Sampai saat ini, penyebab utama
terjadinya bibir sumbing belum diketahui pasti. Faktor-faktor yang dapat
menimbulkan bibir sumbing antara lain faktor genetik atau keturunan.Faktor
keturunan ini diduga sangat kuat, mungkin salah satu orang tuanya atau keduanya
membawa sifat sehingga timbul cacat bibir sumbing, sebagaimana halnya penyakit-penyakit
bawaan yang lain. Kalau orang tuanya tak ada bibir sumbing mungkin nenek atau
buyutnya, jadi garis turunan ke atasnya. Namun begitu, beberapa literature
mengatakan bahwa faktor keturunan sebaiknya jangan dipersoalkan, sebab bisa
menimbulkan masalah antara suami dan isteri. Bisa saling salah menyalahkan.
Hendaknya lebih menekankan pada penanganan atau terapinya. Sebagai umat
beragama lebih bijaksana dengan menerimanya dan berusaha menangani sebaik
mungkin dengan menyerahkan kepada ahlinya.
Berikutnya, faktor lingkungan
antara lain; adanya infeksi yang disebabkan virus Rubella/campak sewaktu ibu
hamil muda. Kemudian, akibat teratogen; zat kimia yang menimbulkan kelainan
perkembangan embrio jika diberikan selama kehamilan, semisal hydantoin, trimethadione,
valporate, dan lain-lain. Lalu nutrisi, salah satunya adalah defisiensi atau
kekurangan asam fosfat.
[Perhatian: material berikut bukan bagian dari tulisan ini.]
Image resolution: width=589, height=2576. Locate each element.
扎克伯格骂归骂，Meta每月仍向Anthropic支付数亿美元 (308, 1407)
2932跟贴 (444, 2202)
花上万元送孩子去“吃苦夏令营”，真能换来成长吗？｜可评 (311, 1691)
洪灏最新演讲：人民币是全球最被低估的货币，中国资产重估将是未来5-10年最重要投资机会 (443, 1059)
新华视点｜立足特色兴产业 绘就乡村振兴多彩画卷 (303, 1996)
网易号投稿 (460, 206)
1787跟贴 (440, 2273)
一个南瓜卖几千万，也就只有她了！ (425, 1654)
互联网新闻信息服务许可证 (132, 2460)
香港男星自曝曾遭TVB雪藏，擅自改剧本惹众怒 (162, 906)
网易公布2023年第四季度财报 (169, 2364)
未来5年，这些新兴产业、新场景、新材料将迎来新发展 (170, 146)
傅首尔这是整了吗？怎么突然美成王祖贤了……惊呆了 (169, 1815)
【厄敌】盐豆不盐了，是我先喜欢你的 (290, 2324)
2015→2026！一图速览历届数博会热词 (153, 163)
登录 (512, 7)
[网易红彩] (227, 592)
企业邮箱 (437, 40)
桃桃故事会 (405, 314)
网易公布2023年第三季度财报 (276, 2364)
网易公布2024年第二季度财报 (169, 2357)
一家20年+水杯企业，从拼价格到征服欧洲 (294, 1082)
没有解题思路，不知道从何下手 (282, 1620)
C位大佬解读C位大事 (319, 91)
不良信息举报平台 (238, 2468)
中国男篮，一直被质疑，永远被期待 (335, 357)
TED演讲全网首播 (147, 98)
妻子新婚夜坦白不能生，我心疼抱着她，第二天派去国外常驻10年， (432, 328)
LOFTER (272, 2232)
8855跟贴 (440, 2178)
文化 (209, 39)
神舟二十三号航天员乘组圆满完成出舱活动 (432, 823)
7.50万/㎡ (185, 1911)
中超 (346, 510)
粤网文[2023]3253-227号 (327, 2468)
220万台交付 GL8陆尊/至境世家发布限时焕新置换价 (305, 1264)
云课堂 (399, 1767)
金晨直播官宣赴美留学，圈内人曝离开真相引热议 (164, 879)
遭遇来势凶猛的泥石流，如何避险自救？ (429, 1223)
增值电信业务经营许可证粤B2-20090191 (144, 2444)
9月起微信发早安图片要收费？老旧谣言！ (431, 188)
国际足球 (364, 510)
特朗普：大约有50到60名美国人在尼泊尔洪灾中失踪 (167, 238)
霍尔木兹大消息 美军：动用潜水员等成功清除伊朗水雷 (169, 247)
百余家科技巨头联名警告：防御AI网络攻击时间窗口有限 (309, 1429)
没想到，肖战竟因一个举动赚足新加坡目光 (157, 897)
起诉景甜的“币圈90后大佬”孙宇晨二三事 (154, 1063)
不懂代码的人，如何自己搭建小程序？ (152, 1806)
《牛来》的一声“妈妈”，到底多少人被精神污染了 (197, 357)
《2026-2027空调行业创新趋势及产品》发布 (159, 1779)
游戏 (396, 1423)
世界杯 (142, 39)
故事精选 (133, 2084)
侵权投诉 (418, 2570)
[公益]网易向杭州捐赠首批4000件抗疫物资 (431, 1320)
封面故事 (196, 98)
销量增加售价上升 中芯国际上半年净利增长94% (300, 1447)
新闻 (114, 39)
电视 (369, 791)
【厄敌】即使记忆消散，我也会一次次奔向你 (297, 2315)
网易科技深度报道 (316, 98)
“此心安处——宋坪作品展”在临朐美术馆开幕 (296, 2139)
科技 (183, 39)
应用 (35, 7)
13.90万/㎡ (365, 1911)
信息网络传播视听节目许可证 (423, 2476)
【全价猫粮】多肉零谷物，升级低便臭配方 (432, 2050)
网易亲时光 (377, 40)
Begitu pula obat-obatan yang dikonsumsi ibu hamil,
seperti untuk menenangkan pasien sewaktu hamil muda. Sedangkan jamu-jamuan
sampai sekarang belum diselidiki pengaruhnya. Bisa juga karena radiasi akibat
reaksi berantai, seperti bom atom.
Faktor
selanjutnya adalah multifaktor, adanya interaksi antara faktor lingkungan dan
genetik.Bibir sumbing tergolong cacat bawaan, tapi bisa diperbaiki mendekati
normal. Yang penting lagi, anak harus disiapkan secara mental tentang
kekurangannya.
A.
Pengertian
Bibir sumbing disebut juga sebagai Labio palatoshcizis atau sumbing bibir langitan adalah cacat bawaan berupa celah pada bibir atas, gusi, rahang dan langit-langit .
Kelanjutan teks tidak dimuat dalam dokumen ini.